Appeal Against Conviction

Case

BCM v The Queen

[2013] HCA 48

HIGH COURT OF AUSTRALIA

HAYNE, CRENNAN, KIEFEL, BELL AND KEANE JJ

BCM  APPELLANT

AND

THE QUEEN  RESPONDENT

BCM v The Queen

[2013] HCA 48

27 November 2013

B31/2013

ORDER

Appeal dismissed.

On appeal from the Supreme Court of Queensland

Representation

D C Shepherd with J Lodziak for the appellant (instructed by Legal Aid Queensland)

A W Moynihan QC with C M Kelly for the respondent (instructed by Director of Public Prosecutions (Qld))

Notice:  This copy of the Court's Reasons for Judgment is subject to formal revision prior to publication in the Commonwealth Law Reports.

CATCHWORDS

BCM v The Queen

Criminal law – Appeal – Appeal against conviction – Whether verdict unreasonable or unsupported having regard to evidence – Indecent dealing with child under 12 years – Inconsistencies in evidence of child complainant – Whether inconsistencies affected reliability – Whether inconsistencies went to essential features of complainant's account of offences.

Criminal law – Reasons – Whether Court of Appeal gave sufficient reasons – Whether Court of Appeal's reasons disclosed assessment of capacity of evidence to support verdict – Obligation to give reasons not discharged by observation that jury entitled to accept evidence of complainant.

Words and phrases – "unsafe and unsatisfactory", "verdict cannot be supported having regard to the evidence", "verdict is unreasonable".

Criminal Code (Q), ss 210, 668E(1).

  1. HAYNE, CRENNAN, KIEFEL, BELL AND KEANE JJ.   After a trial in the District Court of Queensland (Long DCJ), the appellant was convicted of two counts of unlawfully and indecently dealing with E, a child under 12 years, who was for the time being under his care[1].  The jury was unable to agree on a third count of indecently dealing with E.

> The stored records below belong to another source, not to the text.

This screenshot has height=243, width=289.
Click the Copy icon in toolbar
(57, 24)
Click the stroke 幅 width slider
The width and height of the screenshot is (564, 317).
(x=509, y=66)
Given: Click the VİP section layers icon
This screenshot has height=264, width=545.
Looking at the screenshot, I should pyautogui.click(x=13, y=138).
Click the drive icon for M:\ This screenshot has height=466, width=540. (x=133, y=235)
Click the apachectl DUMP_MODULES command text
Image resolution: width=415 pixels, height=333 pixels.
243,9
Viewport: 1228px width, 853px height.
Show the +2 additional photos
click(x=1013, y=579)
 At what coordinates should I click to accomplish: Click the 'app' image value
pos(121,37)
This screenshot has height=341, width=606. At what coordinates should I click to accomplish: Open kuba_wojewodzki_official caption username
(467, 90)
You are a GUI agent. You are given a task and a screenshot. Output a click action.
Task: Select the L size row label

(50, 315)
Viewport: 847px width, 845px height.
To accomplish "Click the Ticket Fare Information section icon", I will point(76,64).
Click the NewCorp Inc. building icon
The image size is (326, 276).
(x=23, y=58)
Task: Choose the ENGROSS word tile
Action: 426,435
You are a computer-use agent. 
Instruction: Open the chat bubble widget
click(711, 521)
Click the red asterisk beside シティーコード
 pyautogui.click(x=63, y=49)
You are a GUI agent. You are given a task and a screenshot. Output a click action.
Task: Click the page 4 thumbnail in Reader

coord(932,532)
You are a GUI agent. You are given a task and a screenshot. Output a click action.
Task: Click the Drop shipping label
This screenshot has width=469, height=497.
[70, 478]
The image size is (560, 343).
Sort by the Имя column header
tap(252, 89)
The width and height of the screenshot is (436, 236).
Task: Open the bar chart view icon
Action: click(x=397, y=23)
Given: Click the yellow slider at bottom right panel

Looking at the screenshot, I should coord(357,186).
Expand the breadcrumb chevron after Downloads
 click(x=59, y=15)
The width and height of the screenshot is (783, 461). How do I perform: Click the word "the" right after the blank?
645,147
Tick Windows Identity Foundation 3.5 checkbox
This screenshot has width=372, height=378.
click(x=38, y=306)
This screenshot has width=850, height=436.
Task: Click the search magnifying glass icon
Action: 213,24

    [1]Criminal Code (Q), s 210(1)(a), (3) and (4).

  2. The appellant appealed unsuccessfully to the Queensland Court of Appeal (de Jersey CJ, Muir and White JJA), contending that the verdicts are "unsafe and unsatisfactory". 

  3. The appellant appeals by special leave granted on 6 June 2013 on two grounds.  The first ground contends that the Court of Appeal failed to assess the evidence and to give adequate reasons for its conclusion that the verdicts were supported by the evidence.  The second ground contends that the Court of Appeal erred in failing to conclude that the verdicts are unreasonable and unsupported by the evidence.  As will appear, whatever criticisms may be made of the sufficiency of the Court of Appeal's analysis, the conclusion that the verdicts should not be set aside was correct.  It follows that the appeal must be dismissed.

    The factual background

  4. E was six years old at the date of the offences.  E viewed the appellant and his wife as her grandparents.  Her stepfather is the appellant's stepson[2].  The three offences were alleged to have occurred on the one occasion when E was having a "sleepover" at the appellant's home.  They were particularised as occurring between 30 September 2008 and 1 December 2008. 

    [2]According to the Court of Appeal, the appellant's stepson is E's own father.  In E's interview with Detective Enright, however, E notes that her mother's husband is her stepfather.  E's interview is consistent with her mother's evidence at trial that the appellant is her husband's stepfather and that she first met him in 2007, the year she married her husband.

  5. The prosecution case was wholly dependent on E's evidence.  E's first complaint was made to her mother when she was nine years old.  It concerned the indecent dealings charged in the first two counts.  The following day E was interviewed by Detective Enright about these offences.  The interview, which took place on 26 April 2011, was video-recorded.

  6. In March 2012, when E was 10 years old, she told her mother about a further indecent dealing that had occurred on the occasion of the sleepover at the appellant's home.  E participated in a second interview with Detective Enright about this alleged offence. 

  7. The video recordings of the two interviews were in evidence at the trial[3]. E's evidence was pre-recorded and admitted pursuant to the provisions of ss 21AK and 21AM of the Evidence Act 1977 (Q). She was 10 years old at the date of giving evidence.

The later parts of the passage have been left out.